Essere lieti nella speranza “è la gioia di sperare, e non sperare di avere gioia”. Con queste parole, pronunciate a braccio, il Papa ha commentato l’espressione della Lettera ai Romani, a cui ha attinto a piene mani durante l’udienza di oggi, pronunciata davanti a 15mila fedeli. “L’espressione ‘Dio della speranza’ – ha spiegato Francesco – non vuol dire soltanto che Dio è l’oggetto della nostra speranza, cioè colui che speriamo di raggiungere un giorno nella vita eterna; vuol dire anche che Dio è Colui che già ora ci fa sperare, anzi ci rende lieti nella speranza: lieti ora di sperare, e non solo sperare di essere lieti in futuro, dopo la morte”. “È la gioia di sperare, e non sperare di avere gioia. Oggi”, l’aggiunta a braccio. “Finché c’è vita, c’è speranza”, ha esclamato poi Francesco citando “un detto popolare”: “Ed è vero anche il contrario: finché c’è speranza, c’è vita”, ha precisato. “Gli uomini hanno bisogno di speranza per vivere e hanno bisogno dello Spirito Santo per sperare”, ha commentato.

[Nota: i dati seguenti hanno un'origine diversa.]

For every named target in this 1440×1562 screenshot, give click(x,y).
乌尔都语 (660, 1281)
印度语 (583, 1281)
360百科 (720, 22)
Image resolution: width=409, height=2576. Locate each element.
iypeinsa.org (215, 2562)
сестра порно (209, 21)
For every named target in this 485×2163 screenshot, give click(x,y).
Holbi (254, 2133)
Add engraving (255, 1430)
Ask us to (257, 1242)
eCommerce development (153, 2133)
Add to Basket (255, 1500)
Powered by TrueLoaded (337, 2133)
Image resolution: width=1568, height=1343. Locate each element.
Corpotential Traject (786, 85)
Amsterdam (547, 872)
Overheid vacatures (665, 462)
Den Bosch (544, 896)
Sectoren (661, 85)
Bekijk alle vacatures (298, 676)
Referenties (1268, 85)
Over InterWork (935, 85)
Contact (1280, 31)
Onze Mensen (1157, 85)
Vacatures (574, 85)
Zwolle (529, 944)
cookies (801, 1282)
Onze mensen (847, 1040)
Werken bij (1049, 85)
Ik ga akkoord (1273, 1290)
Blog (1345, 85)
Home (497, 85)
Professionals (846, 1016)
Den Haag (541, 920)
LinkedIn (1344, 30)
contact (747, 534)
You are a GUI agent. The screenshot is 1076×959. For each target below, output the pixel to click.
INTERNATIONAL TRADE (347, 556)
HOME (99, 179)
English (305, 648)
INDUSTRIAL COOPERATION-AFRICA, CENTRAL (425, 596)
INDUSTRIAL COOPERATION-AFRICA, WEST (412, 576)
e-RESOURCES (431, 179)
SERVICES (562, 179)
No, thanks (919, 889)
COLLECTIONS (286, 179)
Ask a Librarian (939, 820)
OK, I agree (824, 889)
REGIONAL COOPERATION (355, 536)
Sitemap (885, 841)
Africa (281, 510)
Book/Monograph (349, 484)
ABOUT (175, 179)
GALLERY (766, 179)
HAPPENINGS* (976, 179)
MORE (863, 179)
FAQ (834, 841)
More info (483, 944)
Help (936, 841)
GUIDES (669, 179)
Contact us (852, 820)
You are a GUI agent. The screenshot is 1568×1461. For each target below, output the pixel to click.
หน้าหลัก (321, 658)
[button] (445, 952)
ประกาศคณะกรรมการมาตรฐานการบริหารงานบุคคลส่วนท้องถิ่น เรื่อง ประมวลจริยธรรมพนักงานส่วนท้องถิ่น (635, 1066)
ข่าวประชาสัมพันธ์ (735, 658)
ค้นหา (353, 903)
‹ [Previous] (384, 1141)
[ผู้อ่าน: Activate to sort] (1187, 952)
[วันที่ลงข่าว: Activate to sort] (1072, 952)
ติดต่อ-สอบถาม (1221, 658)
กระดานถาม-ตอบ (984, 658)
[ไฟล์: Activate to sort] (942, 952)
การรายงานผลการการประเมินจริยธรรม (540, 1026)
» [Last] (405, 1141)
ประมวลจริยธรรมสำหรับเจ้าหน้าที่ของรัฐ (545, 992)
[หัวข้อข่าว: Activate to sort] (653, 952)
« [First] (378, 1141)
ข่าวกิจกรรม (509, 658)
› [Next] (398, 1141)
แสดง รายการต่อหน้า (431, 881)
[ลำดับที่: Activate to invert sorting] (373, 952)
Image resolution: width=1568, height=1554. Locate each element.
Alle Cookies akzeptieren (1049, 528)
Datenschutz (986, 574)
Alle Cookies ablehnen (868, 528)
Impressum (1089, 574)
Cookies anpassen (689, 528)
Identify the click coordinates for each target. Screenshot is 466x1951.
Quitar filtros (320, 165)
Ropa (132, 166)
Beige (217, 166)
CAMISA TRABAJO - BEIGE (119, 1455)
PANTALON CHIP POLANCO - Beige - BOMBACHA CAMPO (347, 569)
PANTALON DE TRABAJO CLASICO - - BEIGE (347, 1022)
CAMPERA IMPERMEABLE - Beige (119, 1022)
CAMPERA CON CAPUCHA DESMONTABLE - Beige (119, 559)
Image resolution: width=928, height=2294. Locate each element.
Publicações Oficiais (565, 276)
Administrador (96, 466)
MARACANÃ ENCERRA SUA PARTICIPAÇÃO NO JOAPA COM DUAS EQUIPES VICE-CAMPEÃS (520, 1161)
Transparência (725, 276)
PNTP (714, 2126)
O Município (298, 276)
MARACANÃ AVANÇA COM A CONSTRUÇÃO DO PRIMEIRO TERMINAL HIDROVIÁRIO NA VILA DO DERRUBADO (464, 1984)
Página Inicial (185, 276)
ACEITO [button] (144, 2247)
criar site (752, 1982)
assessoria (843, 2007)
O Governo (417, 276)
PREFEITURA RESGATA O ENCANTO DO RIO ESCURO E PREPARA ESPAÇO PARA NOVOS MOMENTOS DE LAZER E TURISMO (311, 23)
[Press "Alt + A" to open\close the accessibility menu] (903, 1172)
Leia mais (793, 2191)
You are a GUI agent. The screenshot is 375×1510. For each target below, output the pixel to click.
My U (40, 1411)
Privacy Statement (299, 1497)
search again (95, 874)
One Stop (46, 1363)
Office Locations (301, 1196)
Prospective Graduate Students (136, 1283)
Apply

“Seminatori di speranza”, e non di “amarezze”, “perplessità”, dell’”aceto di amarezza e di ‘disesperanza’”. È l’identikit dei cristiani, tracciato dal Papa durante l’udienza di oggi. “Lo Spirito Santo non ci rende solo capaci di sperare, ma anche di essere seminatori di speranza, di essere anche noi – come Lui e grazie a Lui – dei ‘paracliti’, cioè consolatori e difensori dei fratelli”, ha spiegato Francesco. “Seminatori di speranza”, ha proseguito a braccio: “Un cristiano può seminare amarezze, può seminare perplessità, e questo non è cristiano, se fai questo non sei un uomo cristiano”. “Semina speranza, semina olio di speranza, semina profumo di speranza e non aceto di amarezza e di ‘disesperanza”‘, l’invito ancora fuori testo. Poi la citazione del beato cardinale Newman: “Istruiti dalla nostra stessa sofferenza, dal nostro stesso dolore, anzi, dai nostri stessi peccati, avremo la mente e il cuore esercitati ad ogni opera d’amore verso coloro che ne hanno bisogno. Saremo, a misura della nostra capacità, consolatori ad immagine del Paraclito, e in tutti i sensi che questa parola comporta: avvocati, assistenti, apportatori di conforto. Le nostre parole e i nostri consigli, il nostro modo di fare, la nostra voce, il nostro sguardo, saranno gentili e tranquillizzanti”. “Sono soprattutto i poveri, gli esclusi, i non amati ad avere bisogno di qualcuno che si faccia per loro ‘paraclito’, cioè consolatore e difensore”, ha ammonito il Papa. “Come lo Spirito Santo si fa per ognuno di noi, che stiamo qui in piazza, consolatore e difensore – l’altro invito a braccio – noi dobbiamo fare loro stesso per i più bisognosi, gli scartati, per quelli che hanno bisogno di più. Difensori e consolatori”.